Let's import `diffprivlib` and another few utilities that will be useful for this 30-second example.

In [1]:
import diffprivlib as dpl
from sklearn import datasets
from sklearn.model_selection import train_test_split

For this example, let's load the Iris dataset and perform an 80/20 train/test split.

In [4]:
dataset = datasets.load_iris()

X_train, X_test, y_train, y_test = train_test_split(dataset.data, dataset.target, test_size=0.2)
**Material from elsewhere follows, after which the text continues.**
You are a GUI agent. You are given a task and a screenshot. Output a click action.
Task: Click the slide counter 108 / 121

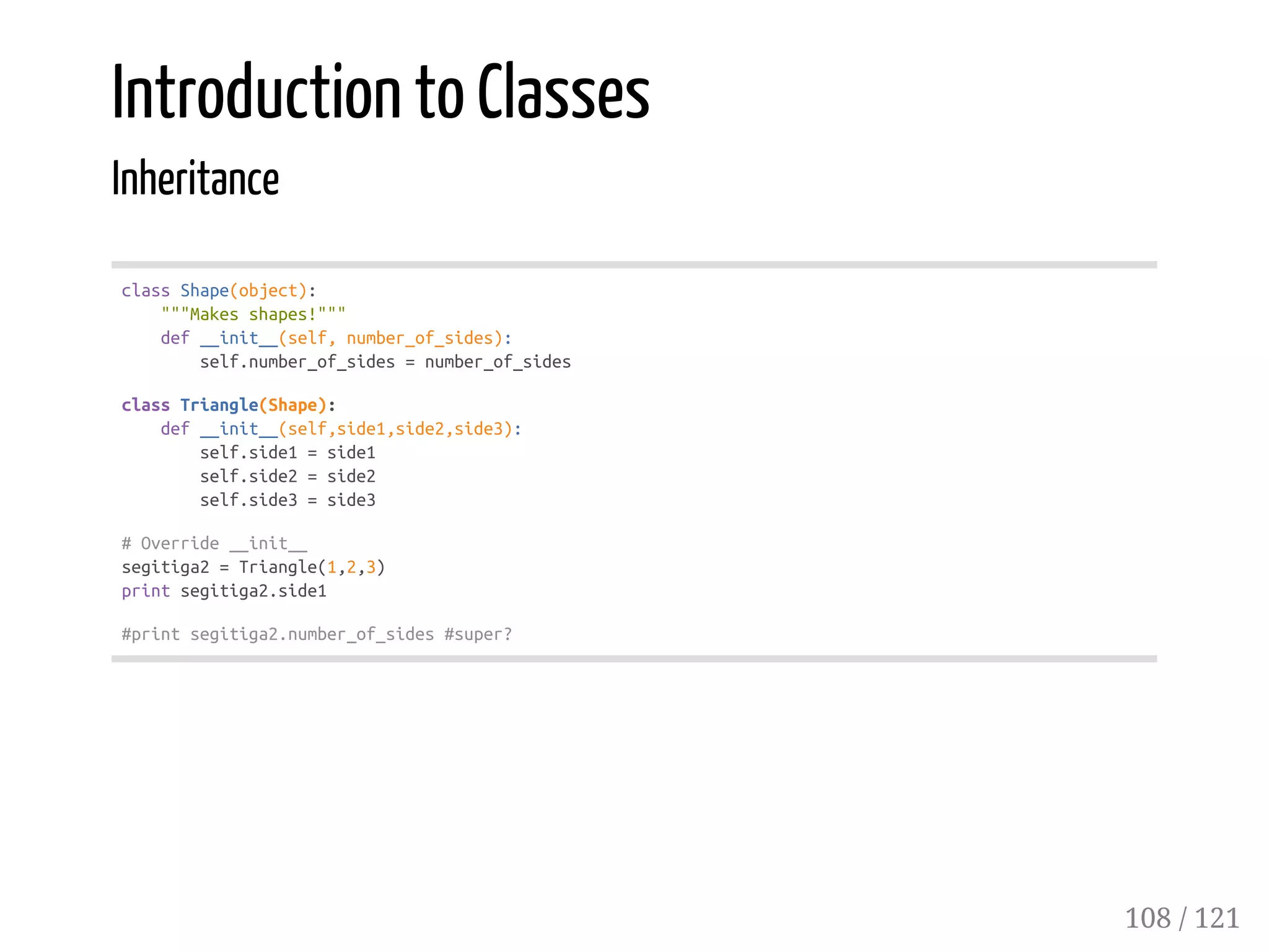pyautogui.click(x=1181, y=919)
Now, let's train a differentially private naive Bayes classifier and test its accuracy. `dpl.models.GaussianNB` can be run __without any parameters__, although strictly speaking, this is undesirable and will throw a warning (check out other notebooks for more details).

In [15]:
clf = dpl.models.GaussianNB()
clf.fit(X_train, y_train)



GaussianNB(bounds=[(4.3, 7.9), (2.2, 4.4), (1.0, 6.9), (0.1, 2.5)],
      epsilon=None, priors=None, var_smoothing=1e-09)

We can now classify unseen examples, knowing that the trained model is differentially private and preserves the privacy of the 'individuals' of the training dataset (flowers are entitled to their privacy too!).

In [16]:
clf.predict(X_test)

array([0, 1, 1, 0, 1, 0, 0, 0, 0, 1, 1, 1, 1, 1, 2, 1, 2, 1, 0, 2, 0, 1,
       0, 1, 1, 0, 0, 0, 1, 0])

The accuracy of the model will change if the model is retrained with the same training data. This is due to the randomness of differential privacy. Try it for yourself to find out!

In [17]:
(clf.predict(X_test) == y_test).sum() / y_test.shape[0]

0.8

Congratulations! You're run your first differentially private data analysis with the Differential Privacy Library!